Some hyphen usage rules are set requirements, such as in certain compound words and fractions and numbers. Other hyphen usage rules are subjective or situation-specific, such as with certain compound words, prefixes, confusing situations, and continuations to the next line of text.
Using Hyphens with Compound Words
Some standing compound words are written with hyphens, some as one word without a hyphen, and some as two words without a hyphen.
Examples
Examples of compound words that are written with hyphens: merry-go-round, over-the-counter, six-year-old, son-in-law
Examples of compound words that are written as one word with no hyphen: drywall, firefly, softball, toothpaste
Examples of compound words that are written as two separate words without a hyphen: high school, middle class, peanut butter, post office
Other rules for hyphens in compound words include the following:
- Hyphenate compound words when they are used together to modify the same word (e.g., “Scout was a quick-witted child”).
- Do not turn words into a hyphenated compound adjective if words are placed after the word they modify (e.g., “Scout was a child who was quick witted”).
- Do not hyphenate -ly adverbs and adjectives (e.g., “Georgie has a highly coveted first-run copy,” not “Georgie has a highly-coveted first-run copy”).
Using Hyphens to Write Fractions and Numbers
Fractions and numbers are actually compound words and as such, could be included in Section 18.9.1 "Using Hyphens with Compound Words". But just to be clear, let’s review them briefly here.

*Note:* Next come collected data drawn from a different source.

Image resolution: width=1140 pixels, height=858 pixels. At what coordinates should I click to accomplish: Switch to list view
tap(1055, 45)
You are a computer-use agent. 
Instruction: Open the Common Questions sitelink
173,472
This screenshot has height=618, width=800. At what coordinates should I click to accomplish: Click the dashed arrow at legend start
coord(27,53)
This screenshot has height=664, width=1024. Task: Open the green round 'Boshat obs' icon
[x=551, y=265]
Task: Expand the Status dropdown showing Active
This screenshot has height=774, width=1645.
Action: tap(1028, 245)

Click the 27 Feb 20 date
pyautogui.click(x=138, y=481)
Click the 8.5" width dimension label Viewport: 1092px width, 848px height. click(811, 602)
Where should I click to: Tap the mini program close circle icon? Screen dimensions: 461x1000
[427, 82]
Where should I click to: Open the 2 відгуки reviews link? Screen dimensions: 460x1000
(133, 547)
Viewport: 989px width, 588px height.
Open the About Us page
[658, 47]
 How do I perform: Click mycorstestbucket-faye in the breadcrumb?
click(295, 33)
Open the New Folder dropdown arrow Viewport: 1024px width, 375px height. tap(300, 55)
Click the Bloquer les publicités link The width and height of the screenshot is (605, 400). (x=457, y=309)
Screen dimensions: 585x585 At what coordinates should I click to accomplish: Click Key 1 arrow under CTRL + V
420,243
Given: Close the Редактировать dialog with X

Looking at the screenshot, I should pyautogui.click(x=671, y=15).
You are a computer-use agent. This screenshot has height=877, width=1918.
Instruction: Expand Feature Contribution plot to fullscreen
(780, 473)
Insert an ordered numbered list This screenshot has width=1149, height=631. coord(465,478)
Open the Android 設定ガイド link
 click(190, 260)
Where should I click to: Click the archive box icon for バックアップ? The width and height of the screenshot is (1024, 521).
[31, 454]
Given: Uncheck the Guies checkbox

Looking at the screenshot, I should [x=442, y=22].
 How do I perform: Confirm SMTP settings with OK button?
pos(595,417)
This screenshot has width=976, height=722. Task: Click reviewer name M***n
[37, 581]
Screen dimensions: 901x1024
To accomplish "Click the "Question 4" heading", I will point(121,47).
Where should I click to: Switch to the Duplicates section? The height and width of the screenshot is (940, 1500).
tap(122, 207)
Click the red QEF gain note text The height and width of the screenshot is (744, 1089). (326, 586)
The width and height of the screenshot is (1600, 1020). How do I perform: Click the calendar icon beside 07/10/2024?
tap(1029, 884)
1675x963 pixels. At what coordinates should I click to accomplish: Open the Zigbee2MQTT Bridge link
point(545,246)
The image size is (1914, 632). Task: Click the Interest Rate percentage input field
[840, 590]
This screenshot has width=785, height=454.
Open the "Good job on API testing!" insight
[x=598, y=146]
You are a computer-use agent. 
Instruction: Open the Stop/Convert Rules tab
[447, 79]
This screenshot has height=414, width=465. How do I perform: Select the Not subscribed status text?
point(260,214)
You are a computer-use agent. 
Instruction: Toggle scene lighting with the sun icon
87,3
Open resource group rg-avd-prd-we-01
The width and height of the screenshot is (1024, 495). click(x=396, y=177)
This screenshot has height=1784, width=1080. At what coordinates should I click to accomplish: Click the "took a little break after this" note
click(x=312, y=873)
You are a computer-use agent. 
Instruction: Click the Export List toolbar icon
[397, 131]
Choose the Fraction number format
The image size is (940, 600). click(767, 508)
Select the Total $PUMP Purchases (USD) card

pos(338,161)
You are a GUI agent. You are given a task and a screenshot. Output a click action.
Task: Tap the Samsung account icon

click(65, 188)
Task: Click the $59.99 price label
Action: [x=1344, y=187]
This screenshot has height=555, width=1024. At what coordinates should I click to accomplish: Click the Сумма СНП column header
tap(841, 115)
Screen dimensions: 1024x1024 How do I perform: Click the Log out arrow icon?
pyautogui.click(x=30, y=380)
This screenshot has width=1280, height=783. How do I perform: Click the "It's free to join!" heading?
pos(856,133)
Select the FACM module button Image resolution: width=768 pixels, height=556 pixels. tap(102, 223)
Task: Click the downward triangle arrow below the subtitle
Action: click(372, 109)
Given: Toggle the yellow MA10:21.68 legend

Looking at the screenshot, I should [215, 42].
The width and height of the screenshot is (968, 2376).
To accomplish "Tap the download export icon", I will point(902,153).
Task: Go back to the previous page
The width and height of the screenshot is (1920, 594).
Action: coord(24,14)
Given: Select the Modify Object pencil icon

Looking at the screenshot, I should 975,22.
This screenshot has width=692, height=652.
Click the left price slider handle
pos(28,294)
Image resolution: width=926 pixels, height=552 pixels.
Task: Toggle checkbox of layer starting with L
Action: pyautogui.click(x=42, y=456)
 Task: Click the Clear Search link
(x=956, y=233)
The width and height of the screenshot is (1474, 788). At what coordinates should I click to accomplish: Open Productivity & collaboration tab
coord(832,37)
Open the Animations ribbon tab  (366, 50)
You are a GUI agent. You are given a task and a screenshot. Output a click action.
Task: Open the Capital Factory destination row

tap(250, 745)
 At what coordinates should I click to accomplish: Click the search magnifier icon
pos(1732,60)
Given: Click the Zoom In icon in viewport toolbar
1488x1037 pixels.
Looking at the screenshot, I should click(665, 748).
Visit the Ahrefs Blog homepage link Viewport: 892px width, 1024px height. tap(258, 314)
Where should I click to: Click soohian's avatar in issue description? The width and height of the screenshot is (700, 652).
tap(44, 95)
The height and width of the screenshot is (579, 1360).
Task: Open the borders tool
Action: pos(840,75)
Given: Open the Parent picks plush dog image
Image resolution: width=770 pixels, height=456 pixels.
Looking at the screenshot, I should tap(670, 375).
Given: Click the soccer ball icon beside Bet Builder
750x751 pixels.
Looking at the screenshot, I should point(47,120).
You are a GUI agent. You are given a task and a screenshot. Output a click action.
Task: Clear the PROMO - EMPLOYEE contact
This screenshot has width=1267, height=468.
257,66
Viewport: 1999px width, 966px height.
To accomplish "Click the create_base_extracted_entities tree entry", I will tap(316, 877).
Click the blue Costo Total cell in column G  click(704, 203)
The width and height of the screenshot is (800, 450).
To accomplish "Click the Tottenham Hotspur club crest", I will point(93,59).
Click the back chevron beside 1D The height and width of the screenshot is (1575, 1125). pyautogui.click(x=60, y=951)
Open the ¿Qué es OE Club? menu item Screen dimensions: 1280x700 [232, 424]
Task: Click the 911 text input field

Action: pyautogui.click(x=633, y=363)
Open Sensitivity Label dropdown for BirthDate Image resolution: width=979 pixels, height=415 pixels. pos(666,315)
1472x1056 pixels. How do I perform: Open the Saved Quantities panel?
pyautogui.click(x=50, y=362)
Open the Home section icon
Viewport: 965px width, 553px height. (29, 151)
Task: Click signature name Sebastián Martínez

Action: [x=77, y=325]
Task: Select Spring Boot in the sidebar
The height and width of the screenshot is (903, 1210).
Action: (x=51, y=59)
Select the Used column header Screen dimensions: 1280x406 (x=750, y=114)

Use hyphens to write all two-word numbers between twenty-one and ninety-nine. Also, use hyphens when writing those numbers within larger numbers. Hyphenate a fraction you are expressing as a single quantity, regardless of whether you are using it as a noun or as an adjective.
Examples
- twenty-one
- four hundred twenty-one
- two-thirds of the pie
- a one-quarter share of the profits
Using Hyphens with Prefixes and Suffixes
Use hyphens in certain situations to add prefixes and suffixes to words.
-
To join a capitalized word to a prefix
anti-American
post-Renaissance
-
To join a number to a prefix
pre-1960
-
To join a single capital letter to a word
A-team
T-shirt
-
To join the prefixes all-, ex-, quasi-, and self- to words
ex-neighbor
self-aware
-
To join the suffixes -elect, -odd, and -something to words
president-elect
fifty-odd
Using Hyphens to Avoid Confusion
Sometimes a hyphen can separate two visually alike words from each other. Consider that the use of the hyphen in the first of the following two sentences helps to avoid confusion that would be generated without the hyphen.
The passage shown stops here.